As a project coordinator with EcoPeace Middle East, Koch-Ya’ari leads a campaign to rehabilitate the Jordan River. Once a vital source of clean water throughout the Holy Land, the river has been sullied by untreated sewage and drought during the past 50 years.
“We come together and we use environment as a platform for peace-building,” Koch-Ya’ari told Episcopal News Service following a presentation in Tel Aviv in January, when she met with a United States interfaith delegation that visited the region on pilgrimage.
“It’s an amazing opportunity to enter into understanding these different communities that are bordering each other, that share the same water resources, that share the environment,” she said. “In this area of the world, water can bring us together, because water does not see all these walls and borders that we put between each other.”
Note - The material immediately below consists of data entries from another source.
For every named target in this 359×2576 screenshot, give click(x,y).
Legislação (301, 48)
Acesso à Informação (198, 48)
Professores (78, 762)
The Jordan River has major significance in Judaism, Christianity and Islam as the site where the Israelites crossed into the Promised Land, where John the Baptist baptised Jesus, and where Prophet Mohammed foretold an event that happened years later.
EcoPeace has created a toolkit of resources for Jewish, Christian and Muslim communities, called Water and Ecology in the Jordan River, to encourage faith-based education and engagement around the issue of water.
“The reality is that many people who live along the Jordan River don’t experience its benefits. In many parts of its flow, it’s dirty, polluted, [and] it disappears in dry seasons of the year,” Episcopal Church Presiding Bishop Katharine Jefferts Schori, one of the pilgrimage co-leaders, told ENS while visiting the Yardenit Baptismal Site along the Jordan River in the Galilee region of northern Israel.
“The work of the EcoPeace institute is to gather people from both sides of the river, from different faith traditions in neighbouring communities, to advocate and work for improvement of the water situation, to understand each other’s needs, and they come to understand each other as friends in doing that work,” she said. “It’s true peace-building work.”
“Communities across this region share so much,” Koch-Ya’ari said of the Holy Land. “Water is a basic part of life and to join together to rehabilitate shared water streams like the lower Jordan River, we gain a lot, not only for the environment but also to learn about each other, about our different faith communities and about how we can help each other [and] our shared ecosystems.”
Koch-Ya’ari is one of a number of leaders of grassroots initiatives in the Holy Land with whom the U.S. interfaith delegation met during its Jan. 18-27 pilgrimage. She and other grassroots leaders are certain that these sorts of initiatives will be the key to building the trust and breaking down the barriers that will ensure a lasting peace in the region long after the politicians broker any kind of deal.
Back in January, the interfaith group heard how Lior Frankiensztajn’s world changed a few years ago after he welcomed a Palestinian man into his home for two months. He got to learn many things about himself and his roots, but most importantly, he saw “how reality looks from a different perspective,” he told the interfaith pilgrims following lunch in a Tel Aviv restaurant. Unfortunately, “politicians manage the relationships, which limits the opportunity for progress. … There has to be a different approach to policymaking, to education.”